# Task instructions:
List all lines of the data that include the string "selector".

Data items
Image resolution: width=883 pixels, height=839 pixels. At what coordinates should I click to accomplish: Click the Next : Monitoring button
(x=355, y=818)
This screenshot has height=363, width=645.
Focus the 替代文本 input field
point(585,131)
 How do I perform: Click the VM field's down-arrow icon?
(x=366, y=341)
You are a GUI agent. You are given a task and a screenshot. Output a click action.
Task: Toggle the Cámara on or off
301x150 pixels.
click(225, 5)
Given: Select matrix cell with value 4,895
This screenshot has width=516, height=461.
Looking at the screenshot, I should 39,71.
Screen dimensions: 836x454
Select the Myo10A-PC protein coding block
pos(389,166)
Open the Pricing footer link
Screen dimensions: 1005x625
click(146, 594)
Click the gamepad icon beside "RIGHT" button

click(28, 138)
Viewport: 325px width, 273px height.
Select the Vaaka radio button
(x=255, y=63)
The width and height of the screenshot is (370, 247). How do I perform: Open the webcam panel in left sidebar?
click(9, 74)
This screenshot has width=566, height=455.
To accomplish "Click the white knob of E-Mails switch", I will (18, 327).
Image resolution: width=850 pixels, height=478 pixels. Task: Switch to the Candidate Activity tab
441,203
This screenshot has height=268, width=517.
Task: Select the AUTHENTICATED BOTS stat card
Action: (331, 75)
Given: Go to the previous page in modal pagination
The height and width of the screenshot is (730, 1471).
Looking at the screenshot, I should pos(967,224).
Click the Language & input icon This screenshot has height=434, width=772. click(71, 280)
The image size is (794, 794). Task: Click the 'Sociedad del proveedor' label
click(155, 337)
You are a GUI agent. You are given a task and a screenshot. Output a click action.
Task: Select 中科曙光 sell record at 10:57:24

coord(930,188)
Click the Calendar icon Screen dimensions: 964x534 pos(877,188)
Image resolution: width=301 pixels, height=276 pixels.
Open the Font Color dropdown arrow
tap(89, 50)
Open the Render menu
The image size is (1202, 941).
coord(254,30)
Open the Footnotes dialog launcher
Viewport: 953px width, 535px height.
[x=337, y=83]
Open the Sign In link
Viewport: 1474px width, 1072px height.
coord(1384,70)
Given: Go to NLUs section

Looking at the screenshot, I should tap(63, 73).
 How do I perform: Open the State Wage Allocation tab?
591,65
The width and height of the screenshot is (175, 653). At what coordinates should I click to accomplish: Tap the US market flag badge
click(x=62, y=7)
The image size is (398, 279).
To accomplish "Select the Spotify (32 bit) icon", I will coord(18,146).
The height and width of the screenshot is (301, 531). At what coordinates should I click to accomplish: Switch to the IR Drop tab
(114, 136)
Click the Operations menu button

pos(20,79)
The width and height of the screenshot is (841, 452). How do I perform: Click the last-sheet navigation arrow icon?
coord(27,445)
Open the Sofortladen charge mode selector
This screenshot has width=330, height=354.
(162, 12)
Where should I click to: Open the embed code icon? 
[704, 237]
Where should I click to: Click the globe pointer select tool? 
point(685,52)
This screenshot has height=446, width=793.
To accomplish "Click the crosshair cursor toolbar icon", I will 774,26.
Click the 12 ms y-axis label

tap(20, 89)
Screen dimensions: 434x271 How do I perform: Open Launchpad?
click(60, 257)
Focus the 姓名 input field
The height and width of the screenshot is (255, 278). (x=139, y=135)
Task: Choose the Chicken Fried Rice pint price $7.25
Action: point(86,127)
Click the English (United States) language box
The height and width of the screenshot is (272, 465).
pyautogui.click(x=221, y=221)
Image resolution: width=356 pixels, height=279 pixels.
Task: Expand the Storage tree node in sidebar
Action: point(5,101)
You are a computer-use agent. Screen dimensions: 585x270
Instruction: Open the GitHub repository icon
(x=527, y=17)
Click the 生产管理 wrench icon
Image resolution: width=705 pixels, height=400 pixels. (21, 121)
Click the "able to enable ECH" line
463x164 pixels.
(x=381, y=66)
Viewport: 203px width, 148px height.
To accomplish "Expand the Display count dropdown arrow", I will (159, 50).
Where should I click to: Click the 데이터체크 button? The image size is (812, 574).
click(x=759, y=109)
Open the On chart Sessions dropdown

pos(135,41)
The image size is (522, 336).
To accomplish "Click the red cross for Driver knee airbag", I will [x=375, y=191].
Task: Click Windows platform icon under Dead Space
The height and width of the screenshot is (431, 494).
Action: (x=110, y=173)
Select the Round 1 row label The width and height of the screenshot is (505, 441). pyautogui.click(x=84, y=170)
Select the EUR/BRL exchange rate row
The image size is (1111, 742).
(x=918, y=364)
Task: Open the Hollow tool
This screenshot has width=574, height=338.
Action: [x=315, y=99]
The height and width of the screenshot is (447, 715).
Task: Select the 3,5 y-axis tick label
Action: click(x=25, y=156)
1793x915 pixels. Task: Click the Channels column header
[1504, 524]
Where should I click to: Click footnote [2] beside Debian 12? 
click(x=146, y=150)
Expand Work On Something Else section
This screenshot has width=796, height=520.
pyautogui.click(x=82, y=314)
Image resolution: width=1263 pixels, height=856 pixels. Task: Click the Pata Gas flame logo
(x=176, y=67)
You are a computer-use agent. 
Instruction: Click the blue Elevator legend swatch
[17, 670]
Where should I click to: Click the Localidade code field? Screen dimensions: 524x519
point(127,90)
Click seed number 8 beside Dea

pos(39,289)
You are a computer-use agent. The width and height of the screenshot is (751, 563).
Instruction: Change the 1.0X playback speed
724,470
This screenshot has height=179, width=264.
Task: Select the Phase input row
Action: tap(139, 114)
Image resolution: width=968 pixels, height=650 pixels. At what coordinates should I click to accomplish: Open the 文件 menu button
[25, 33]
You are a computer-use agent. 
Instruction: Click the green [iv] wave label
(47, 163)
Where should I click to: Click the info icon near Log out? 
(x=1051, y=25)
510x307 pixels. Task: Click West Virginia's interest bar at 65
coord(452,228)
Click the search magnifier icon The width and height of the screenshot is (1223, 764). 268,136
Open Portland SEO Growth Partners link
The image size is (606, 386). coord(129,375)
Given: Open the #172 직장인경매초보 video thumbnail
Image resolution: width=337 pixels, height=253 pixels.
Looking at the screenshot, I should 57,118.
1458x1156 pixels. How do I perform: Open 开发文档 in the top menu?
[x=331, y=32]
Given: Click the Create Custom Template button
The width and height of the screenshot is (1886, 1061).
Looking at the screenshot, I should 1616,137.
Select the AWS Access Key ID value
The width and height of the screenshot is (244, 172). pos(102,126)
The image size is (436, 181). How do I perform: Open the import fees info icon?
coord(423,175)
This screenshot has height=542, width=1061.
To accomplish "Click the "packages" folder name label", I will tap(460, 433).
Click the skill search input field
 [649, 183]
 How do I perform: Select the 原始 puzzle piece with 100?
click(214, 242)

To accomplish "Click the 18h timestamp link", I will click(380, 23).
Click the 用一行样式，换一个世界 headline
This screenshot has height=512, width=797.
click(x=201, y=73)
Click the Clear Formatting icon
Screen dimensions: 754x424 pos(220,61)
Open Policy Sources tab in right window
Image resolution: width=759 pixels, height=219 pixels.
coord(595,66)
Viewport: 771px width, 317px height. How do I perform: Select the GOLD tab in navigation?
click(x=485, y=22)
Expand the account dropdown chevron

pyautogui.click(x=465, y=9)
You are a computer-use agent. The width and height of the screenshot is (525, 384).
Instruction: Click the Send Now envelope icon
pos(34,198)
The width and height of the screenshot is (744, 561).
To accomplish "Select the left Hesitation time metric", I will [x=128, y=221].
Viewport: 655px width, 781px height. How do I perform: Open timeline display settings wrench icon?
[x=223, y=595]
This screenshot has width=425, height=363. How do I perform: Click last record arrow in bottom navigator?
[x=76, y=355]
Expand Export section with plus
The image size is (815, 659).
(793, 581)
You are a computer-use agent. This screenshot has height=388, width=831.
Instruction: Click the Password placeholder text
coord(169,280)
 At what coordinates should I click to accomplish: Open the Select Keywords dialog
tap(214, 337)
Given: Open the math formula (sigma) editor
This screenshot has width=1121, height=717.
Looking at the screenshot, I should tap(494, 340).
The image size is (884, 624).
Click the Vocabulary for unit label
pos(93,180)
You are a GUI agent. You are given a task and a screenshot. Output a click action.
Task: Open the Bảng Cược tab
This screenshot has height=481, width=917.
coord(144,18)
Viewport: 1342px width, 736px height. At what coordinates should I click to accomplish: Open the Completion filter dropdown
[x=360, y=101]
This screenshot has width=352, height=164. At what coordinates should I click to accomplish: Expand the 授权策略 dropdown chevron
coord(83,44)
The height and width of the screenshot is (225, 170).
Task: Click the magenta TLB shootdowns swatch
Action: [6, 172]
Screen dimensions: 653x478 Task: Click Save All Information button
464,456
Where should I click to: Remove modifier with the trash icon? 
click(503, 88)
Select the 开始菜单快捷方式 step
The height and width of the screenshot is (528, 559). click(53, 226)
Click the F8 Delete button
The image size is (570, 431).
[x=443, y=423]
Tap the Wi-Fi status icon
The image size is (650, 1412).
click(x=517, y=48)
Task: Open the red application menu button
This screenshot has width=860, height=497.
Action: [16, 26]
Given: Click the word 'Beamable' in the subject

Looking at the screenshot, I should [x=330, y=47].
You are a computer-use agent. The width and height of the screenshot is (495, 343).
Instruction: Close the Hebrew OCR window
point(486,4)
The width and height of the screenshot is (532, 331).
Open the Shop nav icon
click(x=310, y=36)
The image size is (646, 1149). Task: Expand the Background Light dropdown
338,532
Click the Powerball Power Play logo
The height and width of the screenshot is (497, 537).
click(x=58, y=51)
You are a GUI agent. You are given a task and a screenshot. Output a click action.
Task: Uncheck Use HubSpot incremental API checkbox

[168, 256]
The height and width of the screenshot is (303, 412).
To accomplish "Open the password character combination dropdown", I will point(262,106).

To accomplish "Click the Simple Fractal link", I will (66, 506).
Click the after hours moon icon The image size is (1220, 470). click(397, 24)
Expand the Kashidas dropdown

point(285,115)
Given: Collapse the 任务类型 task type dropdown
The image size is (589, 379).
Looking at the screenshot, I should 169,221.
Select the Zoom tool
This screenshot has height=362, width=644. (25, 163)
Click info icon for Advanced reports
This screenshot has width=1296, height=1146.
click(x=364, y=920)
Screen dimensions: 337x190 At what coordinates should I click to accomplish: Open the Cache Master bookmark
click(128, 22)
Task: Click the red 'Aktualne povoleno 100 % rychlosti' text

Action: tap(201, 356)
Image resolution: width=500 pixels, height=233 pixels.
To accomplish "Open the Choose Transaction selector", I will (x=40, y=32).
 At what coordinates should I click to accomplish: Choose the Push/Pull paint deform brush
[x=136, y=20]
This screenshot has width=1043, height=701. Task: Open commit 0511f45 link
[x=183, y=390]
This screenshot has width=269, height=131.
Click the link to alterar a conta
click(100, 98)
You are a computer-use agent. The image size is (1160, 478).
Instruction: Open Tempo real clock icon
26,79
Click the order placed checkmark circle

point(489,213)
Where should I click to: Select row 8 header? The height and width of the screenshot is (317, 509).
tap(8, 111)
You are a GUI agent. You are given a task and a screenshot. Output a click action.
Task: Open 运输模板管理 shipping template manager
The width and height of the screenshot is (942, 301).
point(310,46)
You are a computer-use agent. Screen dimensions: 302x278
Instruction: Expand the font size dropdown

# Result:
Open the Sofortladen charge mode selector
To accomplish "Open the Choose Transaction selector", I will (x=40, y=32).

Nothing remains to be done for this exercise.